ICONIC: Arizona Falls, Phoenix

Arizona Falls before reconstruction

Since 1913, the Salt River Project (SRP) managed a 20-foot waterfall along the Arizona Canal to generate hydroelectric power near Phoenix. It was a fairly typical dam site that was inaccessible to the public.

More than a century later, the Phoenix Arts Commission partnered with SRP, public artist Mags Herries and her architect-husband Lajos Héder, and landscape architecture firm Steve Martino Associates to redevelop the hydropower space into an historic-themed, thoroughly modern functioning public garden.

Photo courtesy of Darren Williams

The result was WaterWorks, a $6 million renewable energy public park oriented around Arizona Falls. In a location surrounded by desert, WaterWorks offers a cool respite in the Arizona heat. According to the Herries/Héder website, the site includes the hydroelectricity-generating waterfalls, a dance floor, an outdoor classroom, a pedestrian bridge, shade structures, seating, riparian terraces, and sustainable plantings. The space is open 24 hours a day, seven days a week, and features a solar-paneled roof deck that powers cooling fans in the public area.

Photo courtesy of Darren Williams

Photo courtesy of Darren Williams

Like Seattle, Phoenix, according to Markinson and Gadwa, has become a model city in public art installations, spending more than $30 million over 20 years in public art embedded in public infrastructure.
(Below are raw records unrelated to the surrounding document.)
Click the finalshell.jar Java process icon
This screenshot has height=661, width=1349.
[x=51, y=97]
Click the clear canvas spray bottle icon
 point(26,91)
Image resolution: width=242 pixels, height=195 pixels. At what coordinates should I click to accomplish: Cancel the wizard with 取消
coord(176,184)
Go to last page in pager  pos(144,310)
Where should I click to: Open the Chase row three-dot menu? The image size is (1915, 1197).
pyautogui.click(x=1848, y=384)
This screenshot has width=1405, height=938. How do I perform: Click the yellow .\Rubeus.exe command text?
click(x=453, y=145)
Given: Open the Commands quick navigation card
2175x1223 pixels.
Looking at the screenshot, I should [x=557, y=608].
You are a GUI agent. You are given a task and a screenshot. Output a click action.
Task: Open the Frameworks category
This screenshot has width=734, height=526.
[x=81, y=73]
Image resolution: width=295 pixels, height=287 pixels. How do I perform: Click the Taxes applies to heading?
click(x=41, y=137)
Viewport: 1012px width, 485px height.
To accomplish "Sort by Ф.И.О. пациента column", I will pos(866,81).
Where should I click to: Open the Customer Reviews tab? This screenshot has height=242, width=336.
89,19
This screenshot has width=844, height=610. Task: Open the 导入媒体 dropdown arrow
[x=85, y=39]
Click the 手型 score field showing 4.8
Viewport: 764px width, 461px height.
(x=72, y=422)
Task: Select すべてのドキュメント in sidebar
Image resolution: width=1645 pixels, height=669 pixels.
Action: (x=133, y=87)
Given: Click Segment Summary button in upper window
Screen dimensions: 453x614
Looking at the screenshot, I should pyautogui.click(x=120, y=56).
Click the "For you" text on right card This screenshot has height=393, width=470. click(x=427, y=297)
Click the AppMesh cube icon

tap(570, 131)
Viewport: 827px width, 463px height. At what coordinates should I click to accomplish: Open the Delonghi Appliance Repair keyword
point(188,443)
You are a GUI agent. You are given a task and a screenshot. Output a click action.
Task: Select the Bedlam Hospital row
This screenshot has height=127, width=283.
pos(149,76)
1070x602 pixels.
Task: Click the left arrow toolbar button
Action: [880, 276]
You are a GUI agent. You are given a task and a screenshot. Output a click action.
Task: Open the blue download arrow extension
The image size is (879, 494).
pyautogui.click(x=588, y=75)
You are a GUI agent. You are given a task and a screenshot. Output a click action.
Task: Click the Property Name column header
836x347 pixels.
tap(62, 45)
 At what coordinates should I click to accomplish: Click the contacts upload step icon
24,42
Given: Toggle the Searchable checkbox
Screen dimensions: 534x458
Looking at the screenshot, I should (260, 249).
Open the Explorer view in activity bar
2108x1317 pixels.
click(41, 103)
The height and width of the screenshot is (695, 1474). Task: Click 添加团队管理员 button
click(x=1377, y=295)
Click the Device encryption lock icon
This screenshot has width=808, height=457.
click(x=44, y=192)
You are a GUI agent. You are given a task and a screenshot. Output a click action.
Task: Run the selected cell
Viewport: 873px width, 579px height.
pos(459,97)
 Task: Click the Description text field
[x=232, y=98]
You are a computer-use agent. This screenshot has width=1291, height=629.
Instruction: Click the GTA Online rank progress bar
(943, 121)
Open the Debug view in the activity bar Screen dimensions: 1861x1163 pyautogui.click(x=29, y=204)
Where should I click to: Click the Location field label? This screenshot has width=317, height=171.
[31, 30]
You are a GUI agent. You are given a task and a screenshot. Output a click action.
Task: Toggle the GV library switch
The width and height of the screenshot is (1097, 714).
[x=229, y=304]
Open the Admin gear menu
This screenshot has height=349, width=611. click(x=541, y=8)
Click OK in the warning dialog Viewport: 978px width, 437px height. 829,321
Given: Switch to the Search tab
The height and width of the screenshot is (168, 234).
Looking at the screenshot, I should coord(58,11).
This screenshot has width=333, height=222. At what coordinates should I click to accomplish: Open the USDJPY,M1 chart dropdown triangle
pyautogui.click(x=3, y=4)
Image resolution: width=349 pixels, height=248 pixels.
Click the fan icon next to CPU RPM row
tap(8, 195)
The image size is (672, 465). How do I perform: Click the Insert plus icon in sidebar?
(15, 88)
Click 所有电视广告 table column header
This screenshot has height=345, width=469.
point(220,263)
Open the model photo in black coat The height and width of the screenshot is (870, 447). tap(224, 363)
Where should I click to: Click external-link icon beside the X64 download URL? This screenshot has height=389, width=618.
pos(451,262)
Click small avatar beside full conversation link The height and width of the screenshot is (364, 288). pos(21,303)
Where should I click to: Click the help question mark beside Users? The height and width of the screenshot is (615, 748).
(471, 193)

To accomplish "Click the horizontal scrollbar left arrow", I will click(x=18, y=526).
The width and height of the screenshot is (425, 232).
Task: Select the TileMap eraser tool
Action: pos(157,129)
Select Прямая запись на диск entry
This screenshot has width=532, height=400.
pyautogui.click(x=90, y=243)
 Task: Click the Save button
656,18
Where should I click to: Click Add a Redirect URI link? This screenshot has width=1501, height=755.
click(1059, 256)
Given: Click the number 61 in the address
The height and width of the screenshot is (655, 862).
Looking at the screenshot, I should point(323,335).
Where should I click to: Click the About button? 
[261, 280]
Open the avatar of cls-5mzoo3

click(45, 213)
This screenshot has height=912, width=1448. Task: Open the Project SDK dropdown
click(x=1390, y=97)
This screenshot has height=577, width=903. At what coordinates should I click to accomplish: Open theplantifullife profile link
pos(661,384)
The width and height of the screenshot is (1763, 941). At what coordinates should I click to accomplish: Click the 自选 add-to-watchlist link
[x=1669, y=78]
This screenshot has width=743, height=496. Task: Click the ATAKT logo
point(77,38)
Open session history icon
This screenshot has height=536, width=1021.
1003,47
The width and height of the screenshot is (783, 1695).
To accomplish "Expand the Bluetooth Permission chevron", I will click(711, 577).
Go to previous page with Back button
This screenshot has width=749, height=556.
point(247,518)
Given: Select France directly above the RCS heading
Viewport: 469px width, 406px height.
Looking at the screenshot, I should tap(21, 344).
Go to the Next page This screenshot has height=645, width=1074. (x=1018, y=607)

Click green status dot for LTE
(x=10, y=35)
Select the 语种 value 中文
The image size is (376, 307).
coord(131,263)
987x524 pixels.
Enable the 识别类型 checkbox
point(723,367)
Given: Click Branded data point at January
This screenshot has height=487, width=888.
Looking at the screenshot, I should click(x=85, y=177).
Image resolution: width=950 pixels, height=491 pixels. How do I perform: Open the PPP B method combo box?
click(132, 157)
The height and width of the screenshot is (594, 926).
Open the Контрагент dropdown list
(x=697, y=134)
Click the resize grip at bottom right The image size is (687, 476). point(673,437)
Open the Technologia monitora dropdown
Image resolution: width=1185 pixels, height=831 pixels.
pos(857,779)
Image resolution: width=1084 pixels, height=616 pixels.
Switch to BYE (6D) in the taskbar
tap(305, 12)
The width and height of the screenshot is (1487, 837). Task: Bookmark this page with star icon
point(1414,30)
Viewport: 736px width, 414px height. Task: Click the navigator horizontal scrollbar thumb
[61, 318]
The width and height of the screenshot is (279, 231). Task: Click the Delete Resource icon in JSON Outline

The City of Phoenix weds artist and resident participation into its public art program from the earliest stages of project proposal, which Phoenix Public Art Program Director Edward Lebow describes as allowing “room for impertinent questions to be asked.”

“By questioning assumptions of how things should look and function,” says Lebow, “artists collaborating with other design professionals spark citywide debates about the nature of public design and public space. These can be heated…yet they expand the public’s understanding of the role and function of both art and infrastructure.”